There are several limitations to the present study. First, we did not assess the phosphorylation level of MLC2v because of lack of heart tissue samples from biopsy. In addition, determination of the MLC2v phosphorylation level in experimental models is difficult, because it depends on heart load conditions.11, 12, 13 However, under these conditions, it is possible that MLC2v phosphorylation levels could be decreased in the proband, because MCL2v phosphorylation was shown to decrease in a heterozygous cMLCK knockout mouse model.7 Mutant cMLCK did not interfere with the wild‐type activity in vitro, and truncation variants such as this mutation are generally degraded by nonsense‐mediated mRNA decay, suggesting that this mutation can cause DCM with haploinsufficiency. Determination of MLC2v phosphorylation levels in induced pluripotent stem cells derived from mutation carriers may verify these functional data. Second, the prevalence of this cMLCK mutation in clinical DCM is still unclear, although we identified the possible pathogenic mutation of cMLCK in a patient with clinical DCM. Therefore, large‐scale, multicentre studies are needed to clarify the prevalence and spectrum of MYLK3 mutations.

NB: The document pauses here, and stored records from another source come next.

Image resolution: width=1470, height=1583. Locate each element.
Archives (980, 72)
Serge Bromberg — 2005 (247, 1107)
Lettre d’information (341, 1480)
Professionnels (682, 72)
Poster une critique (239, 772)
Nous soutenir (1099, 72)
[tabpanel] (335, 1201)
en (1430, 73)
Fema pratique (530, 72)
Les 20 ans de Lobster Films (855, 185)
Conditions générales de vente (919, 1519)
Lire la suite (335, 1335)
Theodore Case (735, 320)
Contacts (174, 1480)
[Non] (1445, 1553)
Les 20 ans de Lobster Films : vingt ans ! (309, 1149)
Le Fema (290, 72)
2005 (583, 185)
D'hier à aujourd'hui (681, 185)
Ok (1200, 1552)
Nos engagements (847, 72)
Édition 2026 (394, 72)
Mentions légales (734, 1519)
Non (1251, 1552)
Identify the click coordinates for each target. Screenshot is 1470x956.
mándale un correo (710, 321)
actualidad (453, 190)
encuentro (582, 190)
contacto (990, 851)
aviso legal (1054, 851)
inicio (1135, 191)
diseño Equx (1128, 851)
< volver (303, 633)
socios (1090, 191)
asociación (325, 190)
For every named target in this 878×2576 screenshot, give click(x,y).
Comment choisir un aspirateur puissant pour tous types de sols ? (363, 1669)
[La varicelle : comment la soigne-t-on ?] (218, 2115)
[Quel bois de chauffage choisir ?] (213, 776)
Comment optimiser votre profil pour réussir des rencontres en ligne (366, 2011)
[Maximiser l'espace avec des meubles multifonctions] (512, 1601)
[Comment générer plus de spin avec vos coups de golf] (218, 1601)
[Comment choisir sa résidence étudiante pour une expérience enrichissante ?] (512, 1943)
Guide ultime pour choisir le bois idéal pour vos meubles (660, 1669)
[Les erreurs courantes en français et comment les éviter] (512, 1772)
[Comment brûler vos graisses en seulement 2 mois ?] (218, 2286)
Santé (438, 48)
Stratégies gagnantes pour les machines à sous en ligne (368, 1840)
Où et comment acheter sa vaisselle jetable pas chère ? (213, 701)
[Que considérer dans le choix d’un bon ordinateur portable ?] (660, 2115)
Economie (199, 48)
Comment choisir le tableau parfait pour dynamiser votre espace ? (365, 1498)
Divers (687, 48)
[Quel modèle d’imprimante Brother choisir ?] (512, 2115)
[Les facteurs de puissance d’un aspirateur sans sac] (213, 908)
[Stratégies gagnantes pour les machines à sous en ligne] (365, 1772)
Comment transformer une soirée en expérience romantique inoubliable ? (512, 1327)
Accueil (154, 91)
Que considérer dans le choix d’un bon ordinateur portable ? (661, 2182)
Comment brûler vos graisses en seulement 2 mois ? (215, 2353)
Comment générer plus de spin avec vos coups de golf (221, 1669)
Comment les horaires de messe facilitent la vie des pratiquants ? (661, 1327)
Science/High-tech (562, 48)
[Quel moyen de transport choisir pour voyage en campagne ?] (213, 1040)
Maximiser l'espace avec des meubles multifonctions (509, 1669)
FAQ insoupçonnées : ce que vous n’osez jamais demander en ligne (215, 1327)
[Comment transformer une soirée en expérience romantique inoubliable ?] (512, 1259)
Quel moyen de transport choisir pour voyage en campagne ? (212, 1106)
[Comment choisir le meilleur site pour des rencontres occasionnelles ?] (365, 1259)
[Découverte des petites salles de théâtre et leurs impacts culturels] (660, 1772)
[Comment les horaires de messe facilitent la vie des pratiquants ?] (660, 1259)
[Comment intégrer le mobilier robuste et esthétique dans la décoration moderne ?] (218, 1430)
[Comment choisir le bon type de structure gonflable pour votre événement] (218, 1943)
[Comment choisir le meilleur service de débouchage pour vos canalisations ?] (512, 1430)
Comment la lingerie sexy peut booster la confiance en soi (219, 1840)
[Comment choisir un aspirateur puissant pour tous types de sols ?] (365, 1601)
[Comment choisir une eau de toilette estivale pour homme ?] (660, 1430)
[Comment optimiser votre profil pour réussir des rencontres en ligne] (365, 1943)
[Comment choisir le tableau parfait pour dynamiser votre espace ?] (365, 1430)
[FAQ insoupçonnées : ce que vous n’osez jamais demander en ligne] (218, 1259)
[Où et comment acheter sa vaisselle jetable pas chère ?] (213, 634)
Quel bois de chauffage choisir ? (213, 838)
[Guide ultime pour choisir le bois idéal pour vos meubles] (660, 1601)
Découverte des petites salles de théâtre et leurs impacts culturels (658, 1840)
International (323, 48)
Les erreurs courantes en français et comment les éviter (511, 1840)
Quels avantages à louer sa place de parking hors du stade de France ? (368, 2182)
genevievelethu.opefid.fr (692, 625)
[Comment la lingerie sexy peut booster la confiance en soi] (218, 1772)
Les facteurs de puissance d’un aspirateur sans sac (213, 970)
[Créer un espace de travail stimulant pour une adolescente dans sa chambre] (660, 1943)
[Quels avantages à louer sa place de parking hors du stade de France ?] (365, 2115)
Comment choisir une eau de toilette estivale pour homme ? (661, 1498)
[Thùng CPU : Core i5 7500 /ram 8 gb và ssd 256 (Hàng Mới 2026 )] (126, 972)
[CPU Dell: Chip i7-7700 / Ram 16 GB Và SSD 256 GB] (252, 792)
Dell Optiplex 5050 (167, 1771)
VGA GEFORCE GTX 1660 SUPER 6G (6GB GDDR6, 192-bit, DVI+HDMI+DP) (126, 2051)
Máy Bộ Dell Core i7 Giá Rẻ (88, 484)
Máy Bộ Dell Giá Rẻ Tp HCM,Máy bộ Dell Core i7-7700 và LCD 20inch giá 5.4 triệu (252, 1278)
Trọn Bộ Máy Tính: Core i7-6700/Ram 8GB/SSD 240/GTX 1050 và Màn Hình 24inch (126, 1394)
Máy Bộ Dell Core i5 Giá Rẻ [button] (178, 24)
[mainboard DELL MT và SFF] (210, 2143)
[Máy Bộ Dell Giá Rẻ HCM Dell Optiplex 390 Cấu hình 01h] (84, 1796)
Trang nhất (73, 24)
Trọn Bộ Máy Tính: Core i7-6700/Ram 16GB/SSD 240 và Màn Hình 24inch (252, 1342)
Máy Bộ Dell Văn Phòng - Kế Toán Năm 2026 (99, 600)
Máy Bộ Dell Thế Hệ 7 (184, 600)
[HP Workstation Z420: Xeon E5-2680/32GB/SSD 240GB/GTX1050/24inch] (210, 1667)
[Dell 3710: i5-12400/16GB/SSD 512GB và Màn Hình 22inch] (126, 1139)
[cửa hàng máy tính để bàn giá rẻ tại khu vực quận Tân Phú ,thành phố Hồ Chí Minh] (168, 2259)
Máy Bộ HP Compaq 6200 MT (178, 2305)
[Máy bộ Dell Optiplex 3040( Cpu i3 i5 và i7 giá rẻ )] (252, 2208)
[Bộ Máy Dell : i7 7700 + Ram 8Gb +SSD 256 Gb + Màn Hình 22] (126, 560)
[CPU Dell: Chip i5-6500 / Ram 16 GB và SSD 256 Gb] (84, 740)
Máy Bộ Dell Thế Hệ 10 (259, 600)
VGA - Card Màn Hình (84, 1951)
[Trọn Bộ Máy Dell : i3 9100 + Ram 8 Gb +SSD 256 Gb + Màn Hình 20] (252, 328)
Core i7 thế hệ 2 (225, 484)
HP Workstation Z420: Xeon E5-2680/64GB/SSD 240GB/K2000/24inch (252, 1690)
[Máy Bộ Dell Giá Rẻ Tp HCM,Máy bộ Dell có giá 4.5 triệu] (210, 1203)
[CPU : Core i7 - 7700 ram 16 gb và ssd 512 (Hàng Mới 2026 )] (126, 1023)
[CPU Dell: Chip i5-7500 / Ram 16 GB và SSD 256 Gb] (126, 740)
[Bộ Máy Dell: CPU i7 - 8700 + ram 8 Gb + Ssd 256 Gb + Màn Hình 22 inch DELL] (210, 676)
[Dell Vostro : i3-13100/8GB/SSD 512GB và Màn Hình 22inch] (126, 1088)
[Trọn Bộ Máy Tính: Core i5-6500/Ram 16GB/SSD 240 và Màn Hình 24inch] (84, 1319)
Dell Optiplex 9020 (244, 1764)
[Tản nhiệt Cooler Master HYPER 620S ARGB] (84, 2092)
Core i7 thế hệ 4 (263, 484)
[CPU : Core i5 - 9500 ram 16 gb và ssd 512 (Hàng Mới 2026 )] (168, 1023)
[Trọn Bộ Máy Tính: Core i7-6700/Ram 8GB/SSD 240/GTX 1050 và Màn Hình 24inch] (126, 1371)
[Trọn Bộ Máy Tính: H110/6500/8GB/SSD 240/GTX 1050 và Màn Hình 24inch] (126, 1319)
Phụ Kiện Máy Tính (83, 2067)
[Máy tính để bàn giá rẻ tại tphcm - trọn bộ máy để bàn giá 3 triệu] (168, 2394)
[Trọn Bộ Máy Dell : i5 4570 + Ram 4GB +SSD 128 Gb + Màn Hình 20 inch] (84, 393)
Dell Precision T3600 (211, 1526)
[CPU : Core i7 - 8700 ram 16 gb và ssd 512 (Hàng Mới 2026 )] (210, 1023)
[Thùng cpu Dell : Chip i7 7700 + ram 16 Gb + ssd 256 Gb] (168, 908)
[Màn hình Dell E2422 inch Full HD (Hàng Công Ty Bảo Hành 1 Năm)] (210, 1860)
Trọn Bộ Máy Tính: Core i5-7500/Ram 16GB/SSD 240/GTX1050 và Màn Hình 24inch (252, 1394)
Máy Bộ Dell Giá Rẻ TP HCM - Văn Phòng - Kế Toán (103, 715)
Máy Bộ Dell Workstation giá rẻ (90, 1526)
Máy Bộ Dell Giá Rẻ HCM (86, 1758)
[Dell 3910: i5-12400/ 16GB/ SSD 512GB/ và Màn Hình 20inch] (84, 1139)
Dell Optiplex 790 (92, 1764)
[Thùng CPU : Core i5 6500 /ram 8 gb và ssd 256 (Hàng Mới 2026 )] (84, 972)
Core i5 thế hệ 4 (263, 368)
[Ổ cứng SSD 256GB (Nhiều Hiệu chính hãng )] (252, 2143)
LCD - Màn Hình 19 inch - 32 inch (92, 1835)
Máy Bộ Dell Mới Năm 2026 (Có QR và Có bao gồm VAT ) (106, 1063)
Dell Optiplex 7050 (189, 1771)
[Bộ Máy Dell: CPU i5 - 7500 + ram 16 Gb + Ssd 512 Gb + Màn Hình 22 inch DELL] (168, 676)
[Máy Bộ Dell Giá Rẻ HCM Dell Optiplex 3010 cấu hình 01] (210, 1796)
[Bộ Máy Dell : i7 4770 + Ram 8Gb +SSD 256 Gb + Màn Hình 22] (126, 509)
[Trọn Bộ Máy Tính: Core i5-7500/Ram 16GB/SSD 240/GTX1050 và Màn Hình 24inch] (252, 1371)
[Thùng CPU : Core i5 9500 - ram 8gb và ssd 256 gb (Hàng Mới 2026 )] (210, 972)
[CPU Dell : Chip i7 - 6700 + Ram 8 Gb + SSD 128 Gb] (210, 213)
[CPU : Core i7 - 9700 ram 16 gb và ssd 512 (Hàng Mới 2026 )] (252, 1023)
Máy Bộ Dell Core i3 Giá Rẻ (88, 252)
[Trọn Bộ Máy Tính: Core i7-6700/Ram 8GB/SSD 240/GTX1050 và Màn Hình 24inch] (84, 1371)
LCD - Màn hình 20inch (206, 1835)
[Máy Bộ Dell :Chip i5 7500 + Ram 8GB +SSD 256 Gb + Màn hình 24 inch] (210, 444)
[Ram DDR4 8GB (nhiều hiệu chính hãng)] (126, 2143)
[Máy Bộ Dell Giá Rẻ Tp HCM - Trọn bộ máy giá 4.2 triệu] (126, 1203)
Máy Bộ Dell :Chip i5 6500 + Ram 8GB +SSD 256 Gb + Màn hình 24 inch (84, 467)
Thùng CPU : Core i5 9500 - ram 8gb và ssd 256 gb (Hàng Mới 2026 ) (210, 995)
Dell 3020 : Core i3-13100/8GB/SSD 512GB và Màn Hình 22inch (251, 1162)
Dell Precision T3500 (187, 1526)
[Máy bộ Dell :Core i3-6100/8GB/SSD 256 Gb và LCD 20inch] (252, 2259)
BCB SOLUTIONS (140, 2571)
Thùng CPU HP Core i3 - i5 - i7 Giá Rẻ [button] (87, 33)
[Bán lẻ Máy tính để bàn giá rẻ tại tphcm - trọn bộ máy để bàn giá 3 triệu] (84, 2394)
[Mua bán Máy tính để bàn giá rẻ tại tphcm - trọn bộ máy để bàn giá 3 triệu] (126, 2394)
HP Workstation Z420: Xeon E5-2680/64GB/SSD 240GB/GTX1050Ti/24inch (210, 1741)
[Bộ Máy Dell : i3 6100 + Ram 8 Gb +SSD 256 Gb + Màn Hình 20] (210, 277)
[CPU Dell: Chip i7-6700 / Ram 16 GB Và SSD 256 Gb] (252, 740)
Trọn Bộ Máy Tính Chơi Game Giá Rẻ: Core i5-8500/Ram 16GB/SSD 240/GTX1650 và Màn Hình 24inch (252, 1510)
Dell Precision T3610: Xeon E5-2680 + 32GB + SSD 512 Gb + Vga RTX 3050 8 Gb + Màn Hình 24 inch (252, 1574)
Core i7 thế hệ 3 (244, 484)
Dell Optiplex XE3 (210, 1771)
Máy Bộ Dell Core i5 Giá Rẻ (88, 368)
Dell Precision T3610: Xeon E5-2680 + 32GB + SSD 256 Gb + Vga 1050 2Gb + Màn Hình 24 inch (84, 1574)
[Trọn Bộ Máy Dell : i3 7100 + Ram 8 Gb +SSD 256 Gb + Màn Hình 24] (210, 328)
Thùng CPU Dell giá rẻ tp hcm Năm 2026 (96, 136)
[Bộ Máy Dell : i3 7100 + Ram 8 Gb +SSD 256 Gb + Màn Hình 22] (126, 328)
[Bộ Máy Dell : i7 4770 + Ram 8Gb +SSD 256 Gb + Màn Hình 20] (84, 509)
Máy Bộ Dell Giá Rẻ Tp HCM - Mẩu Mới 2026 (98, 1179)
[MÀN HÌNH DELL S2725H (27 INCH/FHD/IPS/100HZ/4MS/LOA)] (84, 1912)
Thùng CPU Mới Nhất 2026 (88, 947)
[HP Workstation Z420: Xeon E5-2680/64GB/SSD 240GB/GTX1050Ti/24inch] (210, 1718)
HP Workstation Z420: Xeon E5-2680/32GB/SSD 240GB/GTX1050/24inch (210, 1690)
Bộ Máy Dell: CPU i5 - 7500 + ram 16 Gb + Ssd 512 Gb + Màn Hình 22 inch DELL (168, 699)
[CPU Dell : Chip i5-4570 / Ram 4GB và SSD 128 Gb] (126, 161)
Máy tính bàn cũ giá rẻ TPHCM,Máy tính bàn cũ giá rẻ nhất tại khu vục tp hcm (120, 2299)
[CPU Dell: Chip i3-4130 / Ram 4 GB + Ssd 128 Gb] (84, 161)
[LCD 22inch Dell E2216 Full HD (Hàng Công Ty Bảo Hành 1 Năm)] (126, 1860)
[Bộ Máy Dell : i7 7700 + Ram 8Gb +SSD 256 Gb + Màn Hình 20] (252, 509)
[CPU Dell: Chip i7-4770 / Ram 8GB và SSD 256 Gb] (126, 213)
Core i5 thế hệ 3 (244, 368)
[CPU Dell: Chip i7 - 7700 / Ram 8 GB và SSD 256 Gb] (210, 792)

In conclusion, a truncation mutation in the cMLCK gene (p.Pro639Valfs*15) can be associated with clinical DCM. We suggest that cMLCK could be a therapeutic target for DCM, although a larger study of DCM patients to identify the prevalence of this mutation and further strengthen its association with disease through family analysis is necessary.

Conflict of interest

None declared.

Funding

This work was supported by JSPS KAKENHI Grants 24790748 to T.K. and 25860589 to A.H.